測定の結果、図１に示すように、ヒンジ領域とCH3界面を不安定化させた改変体では抗体半分子（Ｈのピーク）とwhole抗体（Ｗのピーク）の混合物が見られた（図１ｃ）。

［実施例４］334位改変体の分子量の作製
抗体半分子化における334位（EUナンバリング）の寄与を検証するため、実施例２で作製した二量体化を不安定化させた抗体に対し、334位を他のアミノ酸残基に置換する改変を導入した。作製した抗体改変体の略称および名称と、導入した334位の改変と、抗体改変体の配列番号を表２に示す。

［実施例５］334位改変体の分子量の評価
二量体化を不安定化させた抗体の分子量の評価をサイズ排除クロマトグラフィーで実施した。測定はHPLCであるACQUITY（登録商標） UPLC H-Class（Waters）、カラムにはSuperSW3000（TOSOH）を用いて当業者公知の方法で分析した。
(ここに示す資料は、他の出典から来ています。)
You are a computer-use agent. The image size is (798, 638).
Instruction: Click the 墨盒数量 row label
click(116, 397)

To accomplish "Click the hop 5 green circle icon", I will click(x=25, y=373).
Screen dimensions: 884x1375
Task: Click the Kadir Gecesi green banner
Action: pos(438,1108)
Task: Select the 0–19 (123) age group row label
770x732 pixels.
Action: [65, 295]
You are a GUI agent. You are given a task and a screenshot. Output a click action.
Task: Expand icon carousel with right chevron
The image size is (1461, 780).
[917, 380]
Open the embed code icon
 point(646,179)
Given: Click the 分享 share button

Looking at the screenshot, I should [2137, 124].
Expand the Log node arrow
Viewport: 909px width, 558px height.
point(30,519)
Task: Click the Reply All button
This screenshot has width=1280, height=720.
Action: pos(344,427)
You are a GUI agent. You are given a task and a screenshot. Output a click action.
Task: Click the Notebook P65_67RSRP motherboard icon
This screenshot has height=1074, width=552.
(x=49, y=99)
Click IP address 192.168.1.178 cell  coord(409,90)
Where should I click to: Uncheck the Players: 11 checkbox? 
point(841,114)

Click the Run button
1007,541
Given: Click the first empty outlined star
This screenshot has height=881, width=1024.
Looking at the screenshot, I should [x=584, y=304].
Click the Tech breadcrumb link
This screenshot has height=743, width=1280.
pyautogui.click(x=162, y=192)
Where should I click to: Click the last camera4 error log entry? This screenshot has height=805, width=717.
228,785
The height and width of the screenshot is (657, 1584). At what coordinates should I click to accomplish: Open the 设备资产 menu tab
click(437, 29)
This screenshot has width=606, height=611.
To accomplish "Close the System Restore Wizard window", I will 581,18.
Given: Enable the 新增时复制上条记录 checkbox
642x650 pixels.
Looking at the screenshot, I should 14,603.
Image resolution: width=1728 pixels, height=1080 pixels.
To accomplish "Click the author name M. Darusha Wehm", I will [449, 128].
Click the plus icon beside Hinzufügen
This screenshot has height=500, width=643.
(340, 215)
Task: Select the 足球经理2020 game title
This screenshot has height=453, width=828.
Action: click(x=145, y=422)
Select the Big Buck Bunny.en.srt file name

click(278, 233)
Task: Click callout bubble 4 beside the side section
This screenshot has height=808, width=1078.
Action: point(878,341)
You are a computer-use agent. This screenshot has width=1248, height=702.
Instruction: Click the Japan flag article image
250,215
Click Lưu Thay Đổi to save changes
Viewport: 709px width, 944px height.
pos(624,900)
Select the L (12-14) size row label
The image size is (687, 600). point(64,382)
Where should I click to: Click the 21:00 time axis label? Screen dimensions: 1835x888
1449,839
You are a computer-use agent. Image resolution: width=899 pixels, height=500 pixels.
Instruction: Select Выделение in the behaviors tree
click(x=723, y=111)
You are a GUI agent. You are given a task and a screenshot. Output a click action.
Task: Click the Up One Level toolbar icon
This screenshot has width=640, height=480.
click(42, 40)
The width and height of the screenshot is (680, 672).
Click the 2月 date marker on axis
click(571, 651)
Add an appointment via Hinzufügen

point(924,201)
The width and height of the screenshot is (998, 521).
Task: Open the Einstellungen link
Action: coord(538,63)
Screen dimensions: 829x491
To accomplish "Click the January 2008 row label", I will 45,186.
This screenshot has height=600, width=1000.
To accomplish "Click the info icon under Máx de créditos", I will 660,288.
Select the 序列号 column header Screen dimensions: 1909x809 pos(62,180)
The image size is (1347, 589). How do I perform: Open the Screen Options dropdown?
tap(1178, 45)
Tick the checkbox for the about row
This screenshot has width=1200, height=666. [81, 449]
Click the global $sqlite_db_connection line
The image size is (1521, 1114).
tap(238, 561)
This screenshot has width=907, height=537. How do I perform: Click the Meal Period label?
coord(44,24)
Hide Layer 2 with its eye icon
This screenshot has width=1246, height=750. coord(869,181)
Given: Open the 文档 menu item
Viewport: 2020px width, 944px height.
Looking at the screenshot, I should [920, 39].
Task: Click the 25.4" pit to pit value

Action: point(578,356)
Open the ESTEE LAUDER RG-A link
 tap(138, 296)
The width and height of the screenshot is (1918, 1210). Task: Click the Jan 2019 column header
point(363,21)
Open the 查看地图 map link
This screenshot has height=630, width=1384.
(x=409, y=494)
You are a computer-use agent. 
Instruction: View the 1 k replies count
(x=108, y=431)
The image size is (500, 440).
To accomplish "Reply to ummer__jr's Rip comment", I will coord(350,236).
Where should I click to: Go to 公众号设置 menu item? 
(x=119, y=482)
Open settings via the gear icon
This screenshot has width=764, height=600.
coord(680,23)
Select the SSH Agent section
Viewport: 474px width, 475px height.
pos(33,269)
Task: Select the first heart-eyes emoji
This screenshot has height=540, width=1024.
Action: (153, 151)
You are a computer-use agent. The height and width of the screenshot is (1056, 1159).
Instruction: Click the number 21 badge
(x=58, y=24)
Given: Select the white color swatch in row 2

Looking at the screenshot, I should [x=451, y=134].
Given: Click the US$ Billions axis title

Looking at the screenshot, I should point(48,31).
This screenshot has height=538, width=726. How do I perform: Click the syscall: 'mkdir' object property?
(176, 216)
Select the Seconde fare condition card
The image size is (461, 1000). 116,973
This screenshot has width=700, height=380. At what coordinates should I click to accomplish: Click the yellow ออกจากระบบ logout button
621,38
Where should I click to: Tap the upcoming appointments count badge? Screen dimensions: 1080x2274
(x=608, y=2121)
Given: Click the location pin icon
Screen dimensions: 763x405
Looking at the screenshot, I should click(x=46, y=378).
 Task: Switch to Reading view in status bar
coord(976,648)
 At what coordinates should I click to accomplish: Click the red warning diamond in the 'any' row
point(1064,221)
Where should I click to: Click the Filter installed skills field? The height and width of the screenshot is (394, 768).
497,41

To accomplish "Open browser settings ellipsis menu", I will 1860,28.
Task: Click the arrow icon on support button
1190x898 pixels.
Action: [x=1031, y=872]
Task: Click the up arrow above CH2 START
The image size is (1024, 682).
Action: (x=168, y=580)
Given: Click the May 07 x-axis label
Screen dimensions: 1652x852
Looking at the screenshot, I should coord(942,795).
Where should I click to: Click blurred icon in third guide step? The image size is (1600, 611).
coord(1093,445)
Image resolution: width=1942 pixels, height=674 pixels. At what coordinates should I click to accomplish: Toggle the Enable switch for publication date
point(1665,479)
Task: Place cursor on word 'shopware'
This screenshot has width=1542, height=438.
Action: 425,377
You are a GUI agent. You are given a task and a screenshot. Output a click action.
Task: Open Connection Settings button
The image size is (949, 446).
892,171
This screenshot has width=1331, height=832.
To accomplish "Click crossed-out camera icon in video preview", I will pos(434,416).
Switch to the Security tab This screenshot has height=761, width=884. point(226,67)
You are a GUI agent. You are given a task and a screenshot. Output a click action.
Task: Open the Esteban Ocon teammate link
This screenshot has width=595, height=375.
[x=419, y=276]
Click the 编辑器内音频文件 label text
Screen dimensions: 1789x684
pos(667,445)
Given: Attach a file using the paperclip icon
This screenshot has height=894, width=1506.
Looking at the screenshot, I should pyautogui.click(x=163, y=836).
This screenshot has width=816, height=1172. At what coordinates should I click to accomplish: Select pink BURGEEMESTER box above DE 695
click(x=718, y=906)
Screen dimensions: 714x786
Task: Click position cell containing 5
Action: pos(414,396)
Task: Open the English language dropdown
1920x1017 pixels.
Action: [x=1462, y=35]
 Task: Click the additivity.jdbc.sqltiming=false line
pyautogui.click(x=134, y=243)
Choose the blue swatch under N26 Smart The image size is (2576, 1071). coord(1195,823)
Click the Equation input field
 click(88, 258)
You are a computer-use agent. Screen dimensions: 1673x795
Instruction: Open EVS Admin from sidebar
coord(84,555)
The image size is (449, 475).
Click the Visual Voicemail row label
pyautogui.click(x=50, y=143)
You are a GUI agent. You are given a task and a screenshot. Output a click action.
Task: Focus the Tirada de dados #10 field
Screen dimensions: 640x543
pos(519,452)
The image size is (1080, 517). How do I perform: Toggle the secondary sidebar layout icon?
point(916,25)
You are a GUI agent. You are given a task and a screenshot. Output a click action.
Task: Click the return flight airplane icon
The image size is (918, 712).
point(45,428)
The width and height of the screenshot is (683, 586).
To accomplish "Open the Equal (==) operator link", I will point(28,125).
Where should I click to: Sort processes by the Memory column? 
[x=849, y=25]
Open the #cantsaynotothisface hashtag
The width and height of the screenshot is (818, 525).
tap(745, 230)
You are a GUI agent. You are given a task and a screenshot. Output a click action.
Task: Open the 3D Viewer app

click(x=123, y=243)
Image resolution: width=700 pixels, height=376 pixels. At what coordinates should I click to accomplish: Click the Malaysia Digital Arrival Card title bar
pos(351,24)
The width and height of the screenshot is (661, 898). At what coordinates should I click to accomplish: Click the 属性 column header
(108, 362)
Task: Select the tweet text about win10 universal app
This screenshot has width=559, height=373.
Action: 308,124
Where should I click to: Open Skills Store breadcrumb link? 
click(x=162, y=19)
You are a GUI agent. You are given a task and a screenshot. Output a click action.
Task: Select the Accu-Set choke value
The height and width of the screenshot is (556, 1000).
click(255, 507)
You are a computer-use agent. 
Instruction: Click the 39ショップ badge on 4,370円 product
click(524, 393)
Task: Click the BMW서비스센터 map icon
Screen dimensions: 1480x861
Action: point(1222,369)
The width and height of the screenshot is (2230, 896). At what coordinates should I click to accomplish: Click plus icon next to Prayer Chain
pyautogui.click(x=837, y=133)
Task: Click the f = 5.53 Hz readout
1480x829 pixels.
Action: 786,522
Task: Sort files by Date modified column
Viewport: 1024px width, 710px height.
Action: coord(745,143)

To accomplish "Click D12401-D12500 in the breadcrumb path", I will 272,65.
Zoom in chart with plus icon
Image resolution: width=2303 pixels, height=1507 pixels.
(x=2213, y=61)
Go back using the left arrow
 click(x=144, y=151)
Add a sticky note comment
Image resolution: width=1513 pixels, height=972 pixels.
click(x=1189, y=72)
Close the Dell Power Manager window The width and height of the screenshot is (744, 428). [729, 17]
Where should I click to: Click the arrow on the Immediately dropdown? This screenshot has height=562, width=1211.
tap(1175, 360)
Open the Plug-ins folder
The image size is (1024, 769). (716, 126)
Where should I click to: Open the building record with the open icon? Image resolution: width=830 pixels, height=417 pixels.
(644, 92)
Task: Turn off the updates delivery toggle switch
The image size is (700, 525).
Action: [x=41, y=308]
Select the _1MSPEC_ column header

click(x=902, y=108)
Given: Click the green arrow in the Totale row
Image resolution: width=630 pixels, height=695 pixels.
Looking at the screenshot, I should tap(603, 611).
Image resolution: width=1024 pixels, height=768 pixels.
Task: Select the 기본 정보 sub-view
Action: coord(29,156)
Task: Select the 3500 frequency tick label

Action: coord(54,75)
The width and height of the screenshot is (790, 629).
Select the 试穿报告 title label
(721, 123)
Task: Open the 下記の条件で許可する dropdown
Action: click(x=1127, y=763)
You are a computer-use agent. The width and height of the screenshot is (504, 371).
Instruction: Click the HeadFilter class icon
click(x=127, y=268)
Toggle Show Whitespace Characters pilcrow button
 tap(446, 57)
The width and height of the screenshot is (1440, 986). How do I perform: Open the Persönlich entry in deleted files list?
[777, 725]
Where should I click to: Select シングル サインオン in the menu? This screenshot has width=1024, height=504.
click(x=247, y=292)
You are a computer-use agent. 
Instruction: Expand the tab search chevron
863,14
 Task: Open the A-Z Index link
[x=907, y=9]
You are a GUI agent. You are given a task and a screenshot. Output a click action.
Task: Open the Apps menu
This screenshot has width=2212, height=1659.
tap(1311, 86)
抗体半分子タンパク質濃度は0.1 mg/mLとして、10 μLのインジェクションを行った。
測定の結果、図２に示すように、334位がRに置換された場合は抗体半分子（Ｈのピーク）とwhole抗体（Ｗのピーク）の混合物が見られ（図２ｎ）、それ以外の場合はwhole抗体がほとんどもしくは全く見られなかった。

Claims

ヒンジ領域、CH2領域およびCH3領域を含み、前記ヒンジ領域における少なくとも一つのシステイン残基が他のアミノ酸残基に置換されており、前記CH2領域におけるEUナンバリングシステムでの334位のアミノ酸残基がアルギニン残基およびリシン残基以外のアミノ酸残基であり、前記CH3領域における立体構造上の界面が不安定化されている、抗体半分子。
ホモ二量体形成が抑制されている、請求項１に記載の抗体半分子。
EUナンバリングシステムでの334位の前記アミノ酸残基が、ヒスチジン残基、システイン残基、フェニルアラニン残基、グリシン残基、イソロイシン残基、メチオニン残基、アスパラギン残基、プロリン残基、グルタミン残基、セリン残基、トレオニン残基、トリプトファン残基、チロシン残基、アラニン残基、ロイシン残基、バリン残基、アスパラギン酸残基、およびグルタミン酸残基からなる群から選択される、請求項１または２に記載の抗体半分子。
前記の少なくとも一つのシステイン残基が、EUナンバリングシステムでの226位および229位のいずれか一方または両方である、請求項１〜３のいずれか一項に記載の抗体半分子。
前記CH3領域における立体構造上の前記界面が、EUナンバリングシステムでの397位および409位のいずれか一方または両方のアミノ酸残基の置換により不安定化されている、請求項１〜４のいずれか一項に記載の抗体半分子。
さらにH鎖の抗原結合領域を含む、請求項１〜５のいずれか一項に記載の抗体半分子。
さらにCH1領域を含む、請求項１〜６のいずれか一項に記載の抗体半分子。
前記CH1領域、前記ヒンジ領域、前記CH2領域および前記CH3領域からなる群から選択される少なくとも１つがヒトIgG由来である、請求項７に記載の抗体半分子。
単一ドメイン抗体の抗体半分子である、請求項１〜８のいずれか一項に記載の抗体半分子。
さらに抗体のL鎖を含む、請求項１〜８のいずれか一項に記載の抗体半分子。
前記L鎖がヒトIgG由来である、請求項１０に記載の抗体半分子。